Bioinformatic Analysis Reveals the Distinct Role of 5'UTR-Specific m6A RNA Modification in Mice Developing Cerebral Cortices.

N6-methyladenosine (m6A) abundantly exists in the cerebral cortex and is emerging as an essential factor in cortical development and function. As the m6A-binding site appears to be dynamically methylated in different RNA regions at the temporal-specific developing stage, it is of value to distinguish the unique character of region- and temporal-specific m6A. Herein, we analyzed the status of temporal-specific m6A within RNA 5' untranslated region (5'UTR) using m6A-methylated sequencing data and transcriptomic sequencing data from 12.5- to 13-day embryonic cerebral cortices and 14-day postnatal ones.
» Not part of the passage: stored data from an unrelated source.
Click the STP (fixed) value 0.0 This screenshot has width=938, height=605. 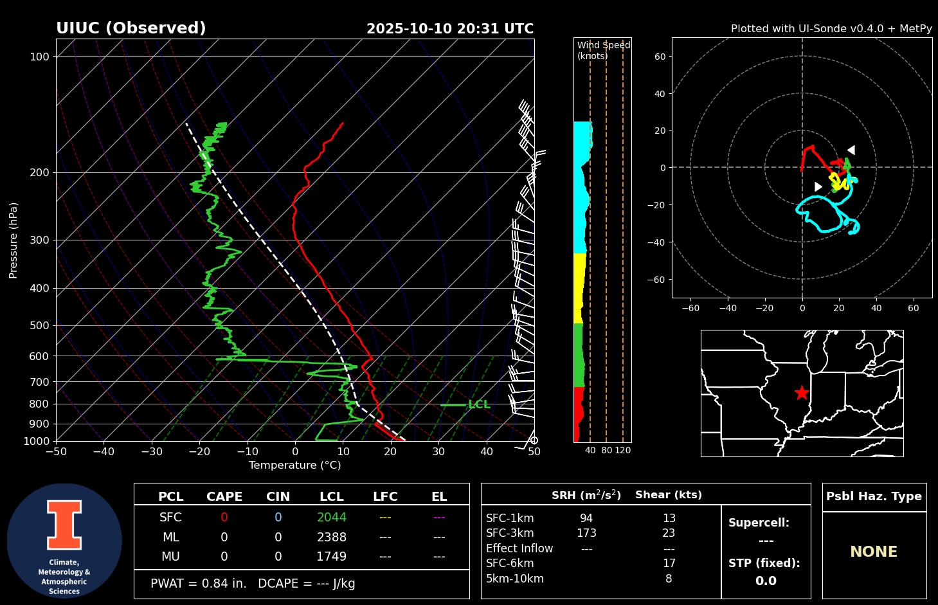(766, 581)
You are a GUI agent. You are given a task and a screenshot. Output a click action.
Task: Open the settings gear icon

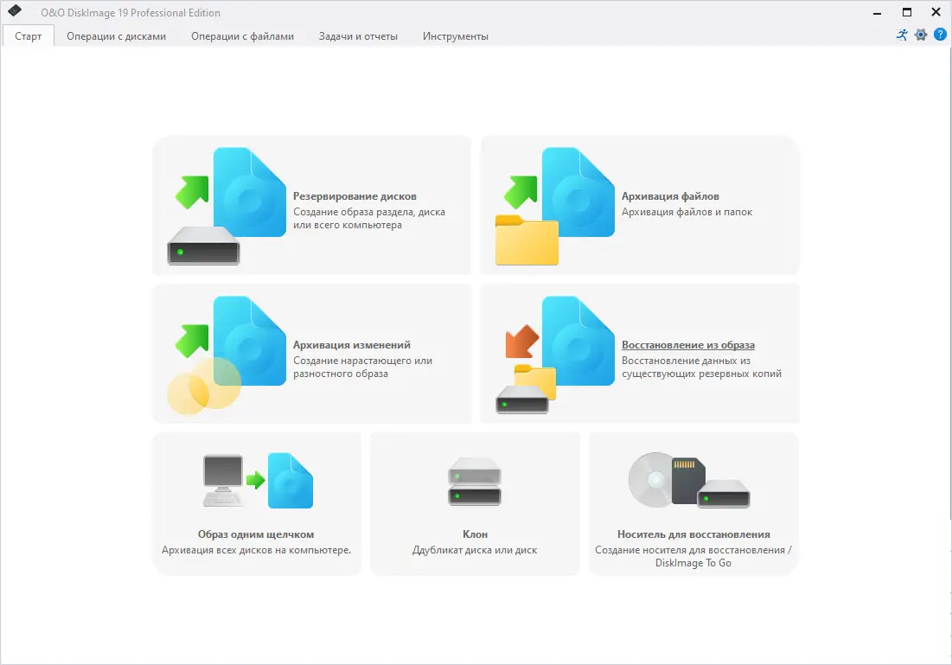920,35
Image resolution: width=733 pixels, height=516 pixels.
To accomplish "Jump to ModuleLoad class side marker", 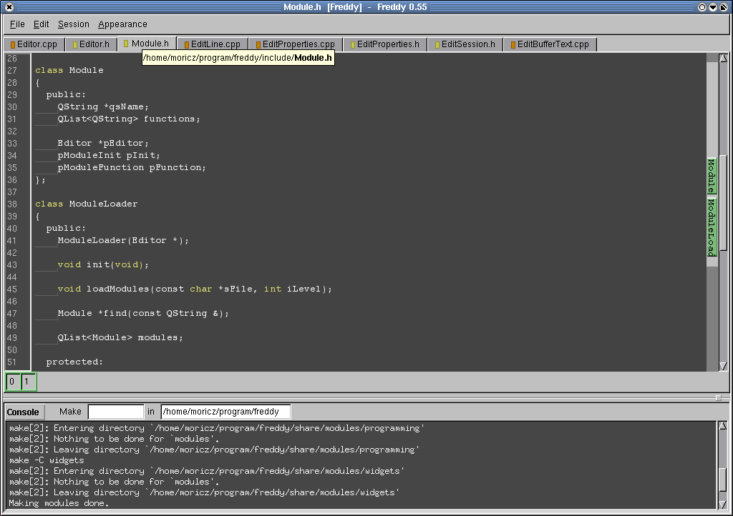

We identified sorts of RNAs that are uniquely m6A-methylated in the 5'UTR and sorted them into specific neurological processes. Compared with 3'UTR-m6A-methylated RNAs, 5'UTR-m6A-methylated RNAs showed unique functions and mechanisms in regulating cortical development, especially through the pathway of mRNA transport and surveillance. Moreover, the 5'UTR-specific m6A was associated with neurological disorders as well. The FoxO signaling pathway was then focused by these pathogenic 5'UTR-m6A-methylated RNAs and explored to be involved in the determination of neurological disorders. Additionally, the 5'UTR-m6A modification patterns and transcriptional patterns play independent but cohesive roles in the developing cortices. Our study emphasizes the importance of 5'UTR-specific m6A in the developing cortex and provides an informative reference for future studies of 5'UTR-specific m6A in normal cortical development and neurological disorders.